**AIM OF THE TASK**.
Answer these questions from the passage below:
1. Between which two authors on the shelf did the writer expect to find the missing book?
2. According to the passage, what is the fundamental part of Allport's concept of the Proprium?
3. Where does the vestibular system primarily send signals?

**PASSAGE**.

%%

Monday, 28 December 2009


I seem to have lost the book—at least it’s not filed on the shelf where I expected it to be—amongst the D’s, between Csikszentmihalyi and De Bono. Nor does it seem to be in any of the heaps of books around the place awaiting further scrutiny.

It was such a good book and I know it contains the answers to everything I’ve been thinking about during the past few weeks. But I seem to have lost it.

However, when I first read the book I lamented the fact that the author was heavily into linear presentation and I even thought of writing to him to show him the diagram I had made out of his book. In the end, not wishing to be presumptuous, I didn’t write to Antonio Damasio, author of the lost book, The Feeling of Now... But I still have the diagram I made; whilst the basic figure of eight construction remains, the diagram has undergone several changes since I first drafted it so that I now no longer know whether it’s an accurate depiction of the argument of the book or whether it’s just a model that works for me. Certainly Antonio Damasio does not mention Brian Lancaster. Perhaps it doesn’t matter in the least sub specie aeternitatis.

In any case it’s a model that I keep tinkering with; it seems to change as I think about it!

The fundamental part of Allport’s concept of the Proprium—the ground of our being, that which precedes all the other parts of it in developmental terms—is Bodily Sense; there begin here all the other parts of the Proprium—Self-identity, Ego-enhancement, Rational Agent and so on: the little baby kicking & rolling over & lolling its head on one side, somehow expecting you to do the same, is exploring its deep sense of what it is to be a physiological being, delighting in its physical existence in the world; it has no words to explain the behaviour that can be such a delight to the doting parents; unlike them, it cannot use linguistic tags to explain its behaviour or predict what it will do next. Yet...

But it does have a vestibular system—a growing sense of balance and spatial orientation—the sensory system in the labyrinth of the inner ear, situated in the vestibulum in the inner ear. The vestibular system sends signals primarily to the neural structures that control our eye movements, and to the muscles that keep us upright.

It has viscera—internal organs, specifically those within the chest (heart & lungs, for example) or abdomen (liver, pancreas, intestines...)

And it has musculo-skeletal props that enable it to clench or unclench itself depending on its current felt-sense of the world and what it feels (without ‘knowing’) that it needs to do to achieve homeostasis—get fed or be made comfortable and so on—in order to maintain the constancy of its ‘internal milieu’.

In our unsophisticated adult way, we project the words for the simplified patterns of behaviour we have come to call ‘emotions’ on to the behaviour of the growing baby— ‘anger’, ‘upset’, ‘being in a paddy’, expressing ‘pleasure’, being ‘happy’ and so on. A less immediately comfortable but ultimately more accurate view of things is to grasp the idea that what we file away as ‘emotions’ are in fact simply ‘...cognitive representations of body states that are part of a homeostatic mechanism by which the internal milieu is monitored and controlled, and by which this internal milieu influences behaviour of the whole organism...’ (Bruce G Charlton)

%%

**STORED DATA**.
%%

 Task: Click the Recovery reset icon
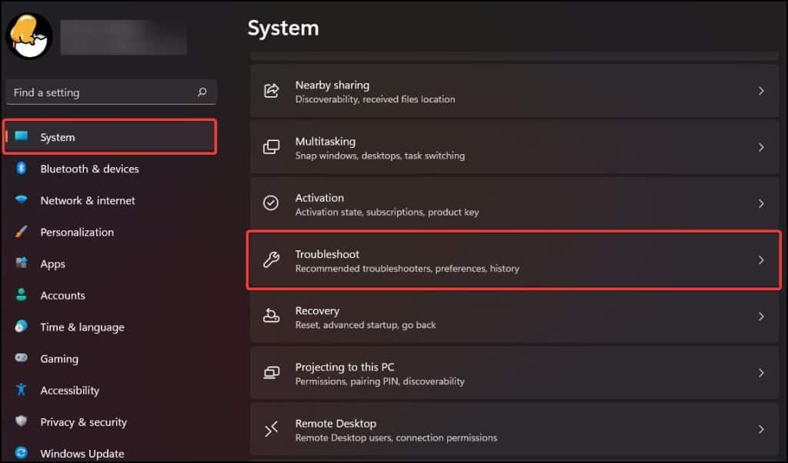point(270,316)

%%

**OUTPUT**.
1. Between Csikszentmihalyi and De Bono.
2. Bodily Sense.
3. To the neural structures that control our eye movements and to the muscles that keep us upright.